TASK DIRECTIONS:
In the text on seceding or setting up a parallel government, what year did white supremacists in Louisiana lose the gubernatorial election?

── DOCUMENT SECTION

Secede or Establish a Parallel Government
Some tax resistance campaigns try to partially or completely secede from the government that is taxing them, or set up alternative parallel or quasi-governmental institutions that compete with those of the established government.
If a resistance movement can do traditionally government-sponsored public works better or more justly than the government can, people will have that much more reason to refuse their taxes.
Example Louisiana During Reconstruction
When white supremacists in Louisiana lost the gubernatorial election in 1872, they formed their own parallel government led by the losing candidate, with their own separate legislature and their own separate militia (with which they briefly occupied the statehouse). They insisted that they were the legitimate government of Louisiana and recommended that people pay taxes to them and not to the usurpers. They asserted:
Public opinion throughout the Union is against the usurpation, and our only danger, if there be any, will come from ourselves. If the people of Louisiana will sanction, by obedience and acquiescence, this Government, they will give it the only validity it can ever acquire. It is only by our own submission that our cause can be defeated.… We must remember that there can be no de facto government as against a de jure government in a State, and that the only way by which the [governor] Kellogg usurpation can become established as a government is by acquiescence of the people… The people of New-Orleans are not to pay taxes, can not, in fact, pay them, nor are they giving any recognition to the usurpers.

────
── DATASET CONTENT

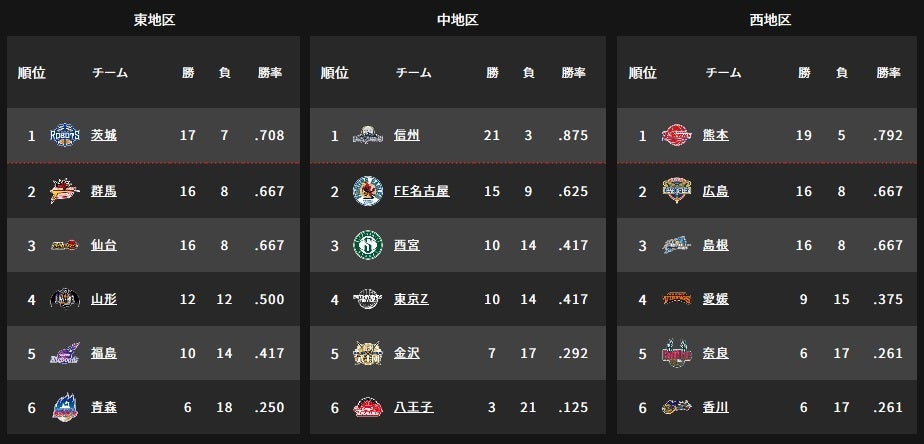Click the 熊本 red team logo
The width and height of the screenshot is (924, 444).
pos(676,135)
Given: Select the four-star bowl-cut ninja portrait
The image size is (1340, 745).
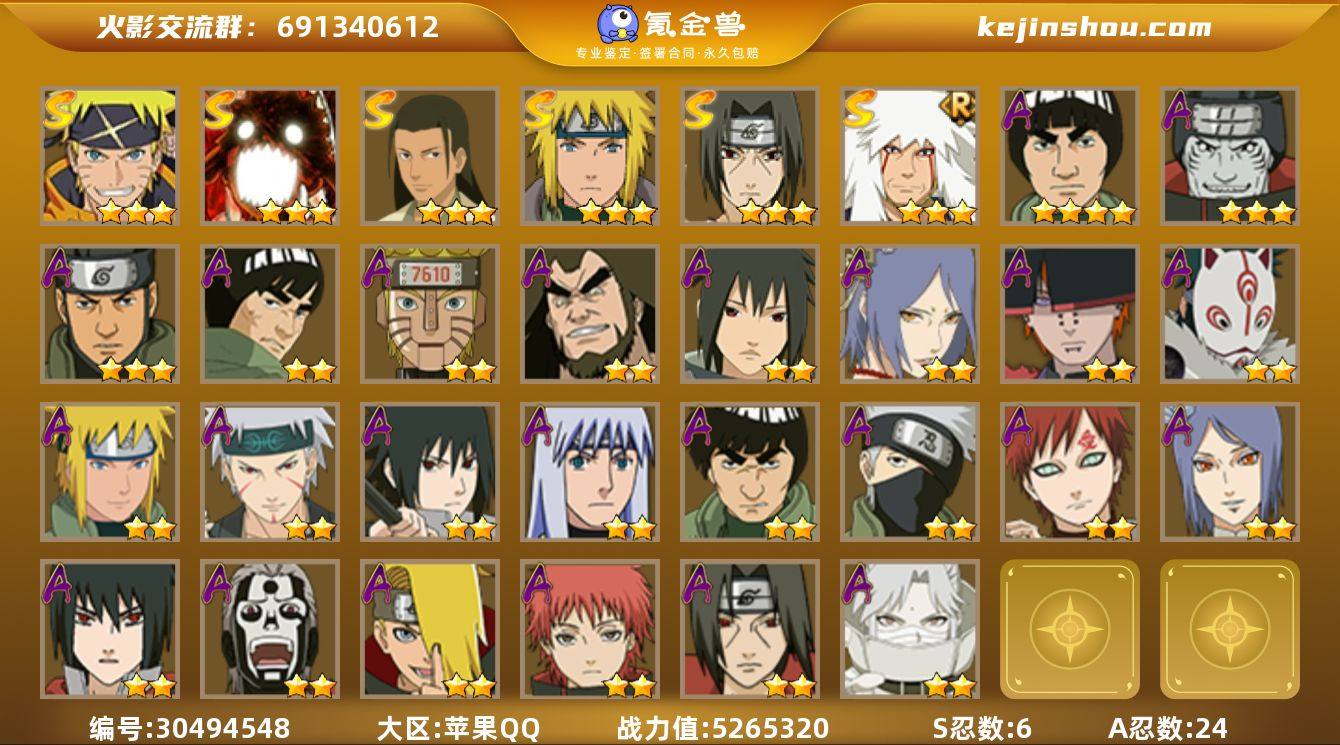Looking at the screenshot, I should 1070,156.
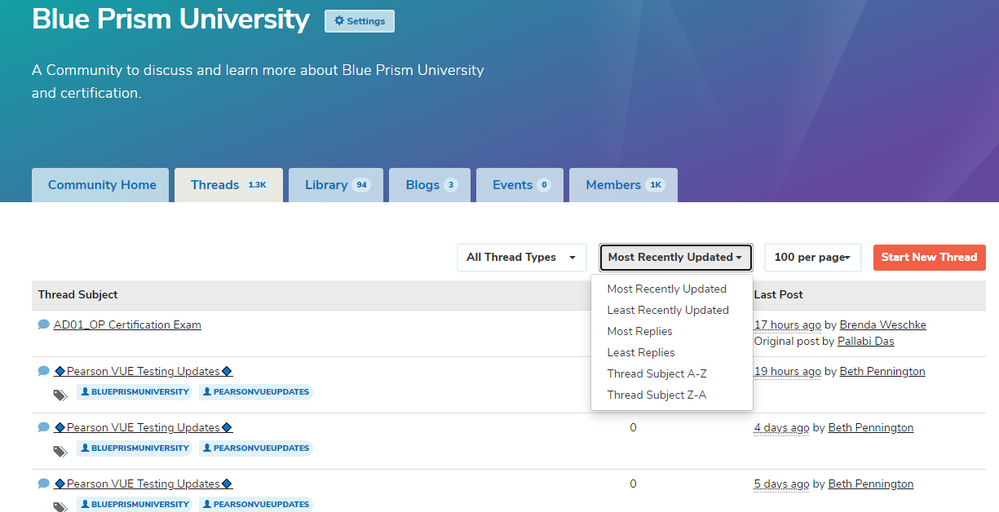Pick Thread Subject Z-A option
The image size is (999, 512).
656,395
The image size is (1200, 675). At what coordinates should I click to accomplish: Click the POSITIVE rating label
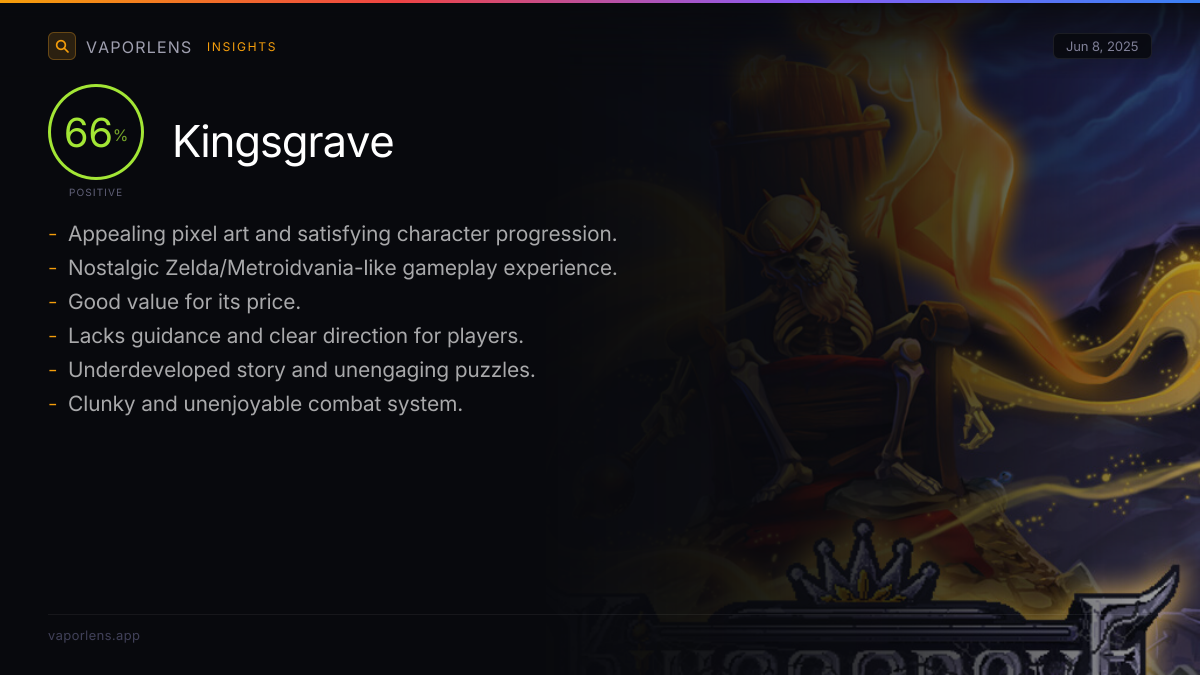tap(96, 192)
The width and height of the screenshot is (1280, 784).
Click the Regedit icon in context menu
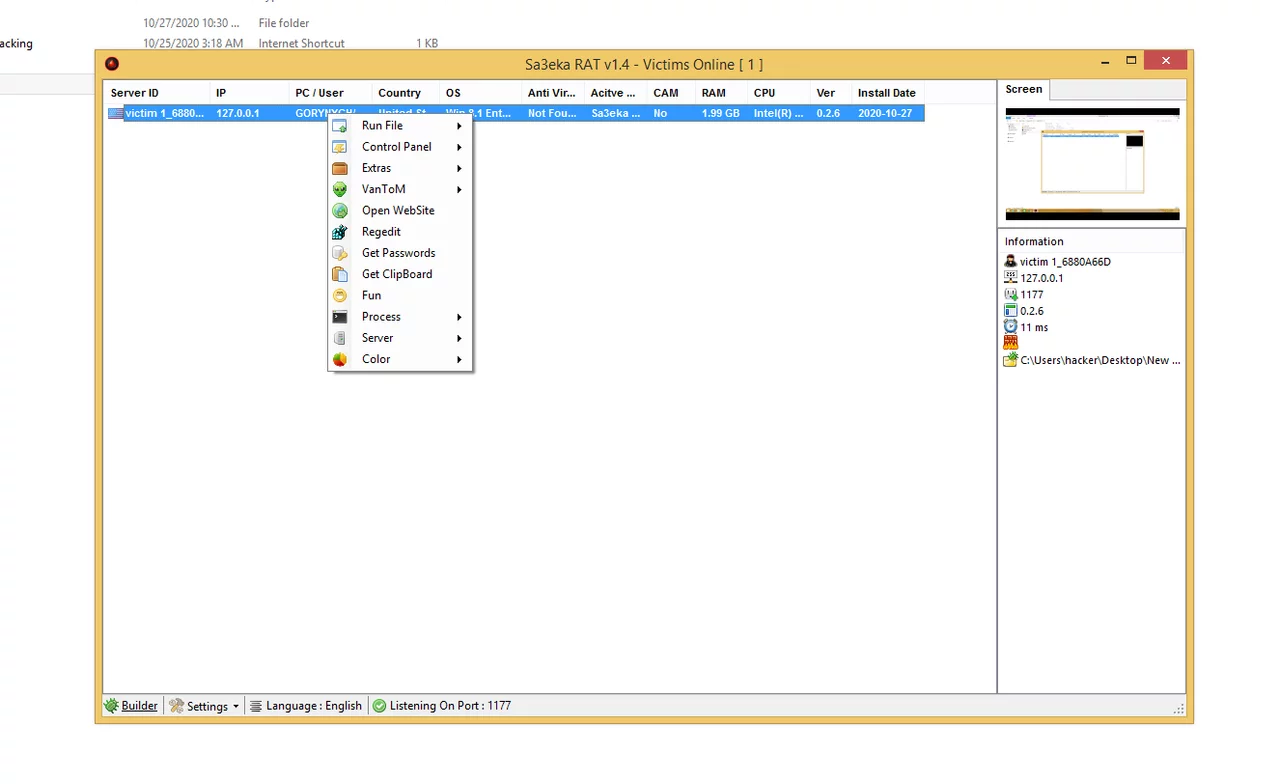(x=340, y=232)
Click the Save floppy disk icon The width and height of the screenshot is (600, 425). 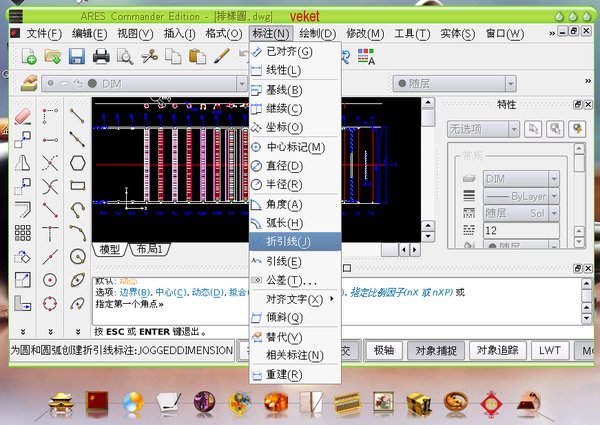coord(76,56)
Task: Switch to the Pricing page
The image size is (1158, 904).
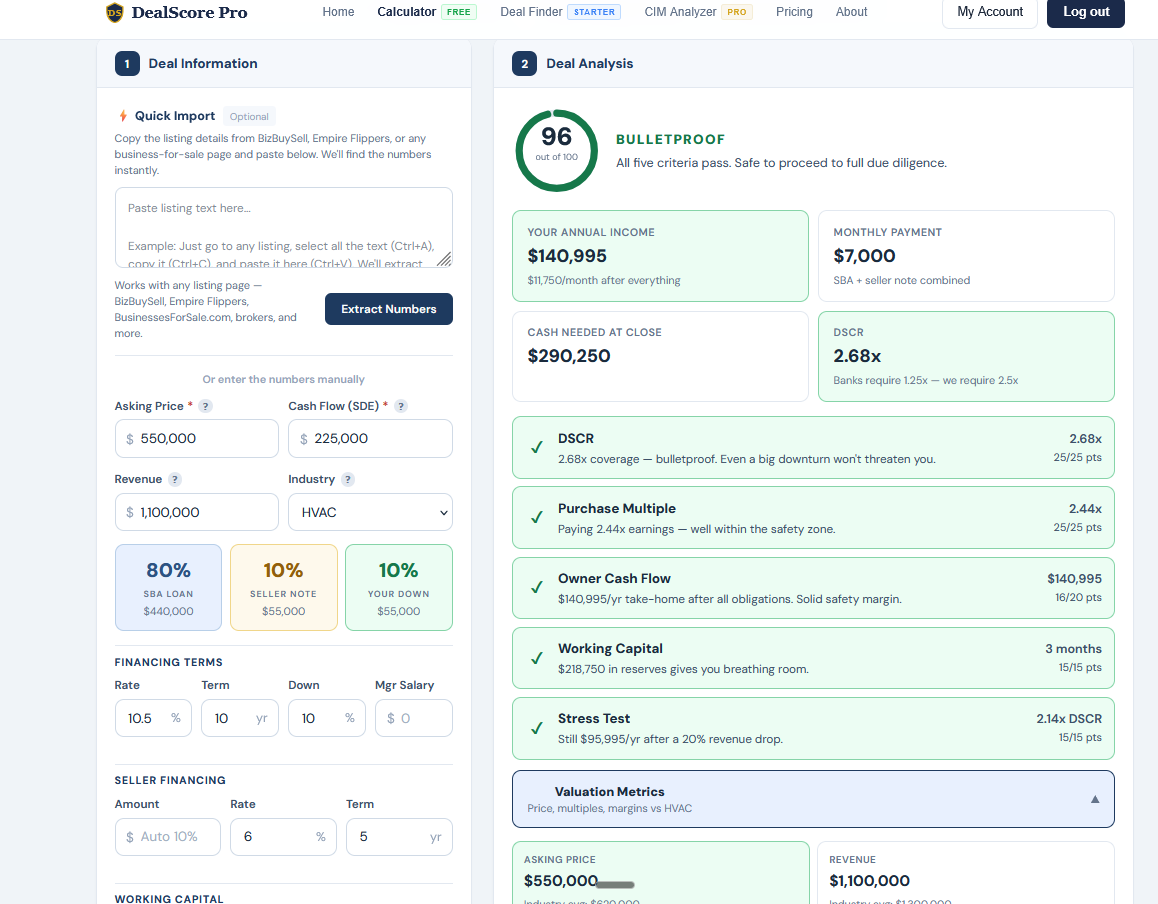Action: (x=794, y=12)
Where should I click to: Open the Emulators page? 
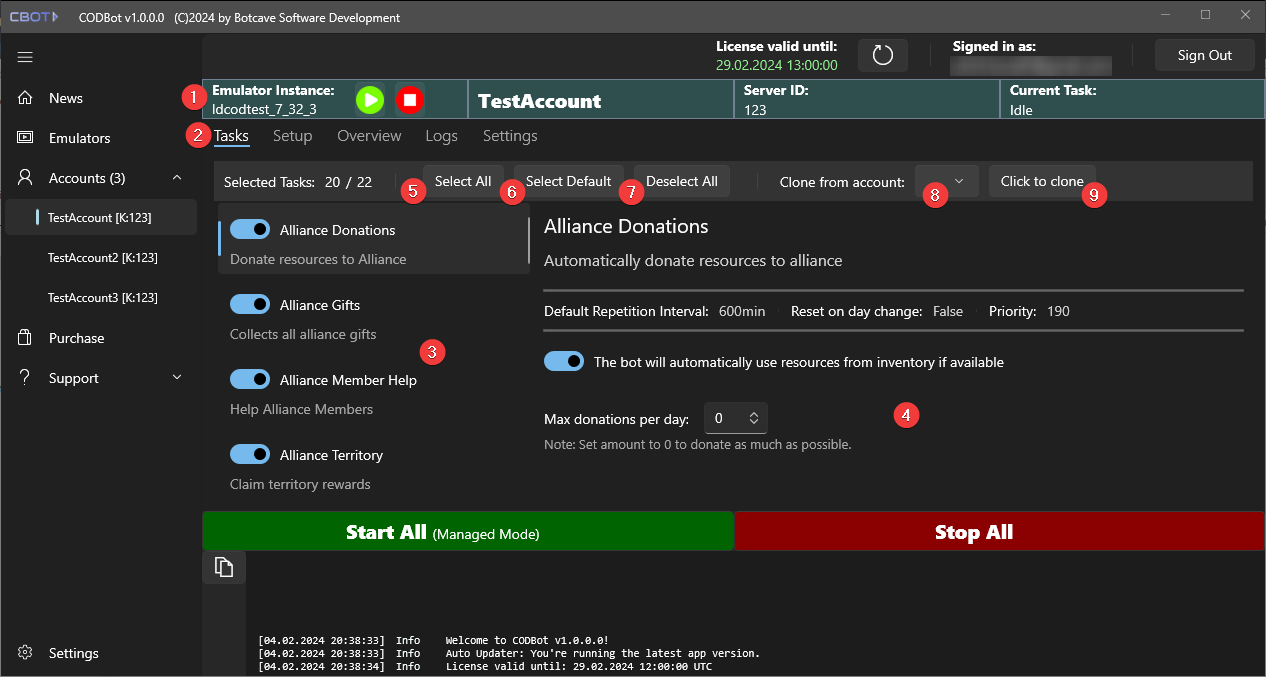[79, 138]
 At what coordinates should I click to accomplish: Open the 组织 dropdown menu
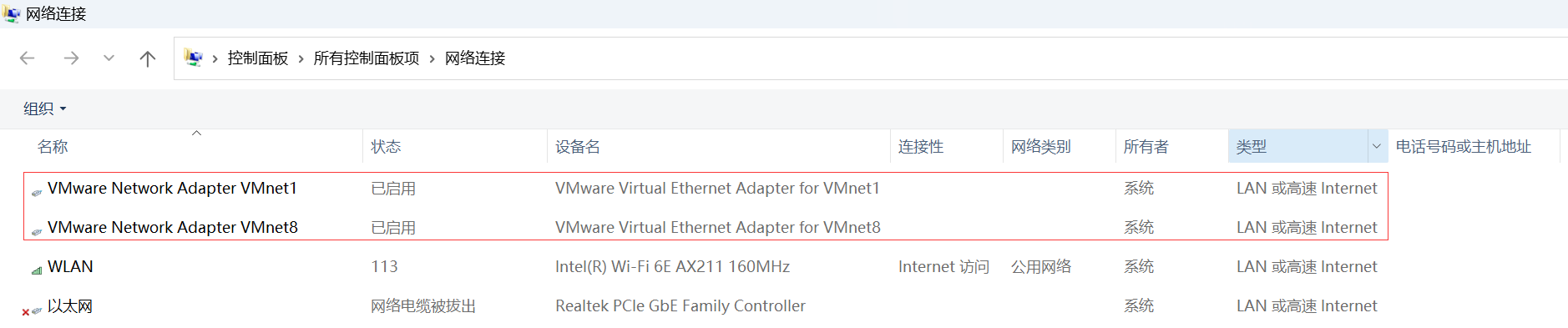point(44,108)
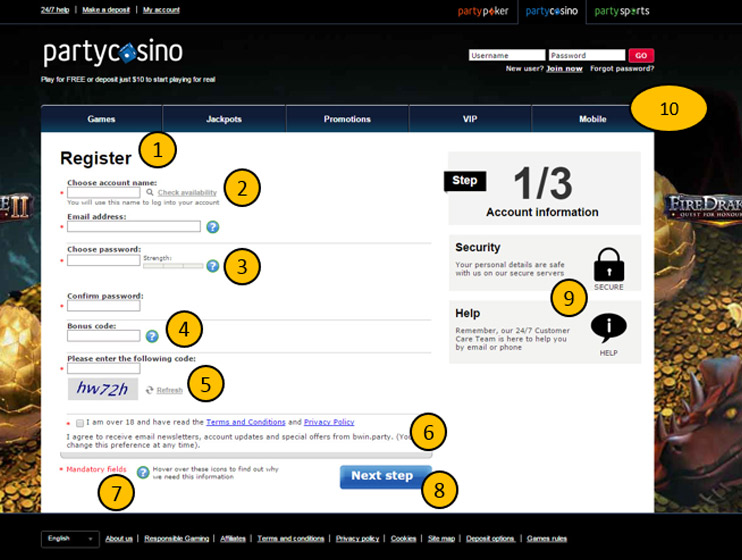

────

EXPECTED OUTPUT:
1872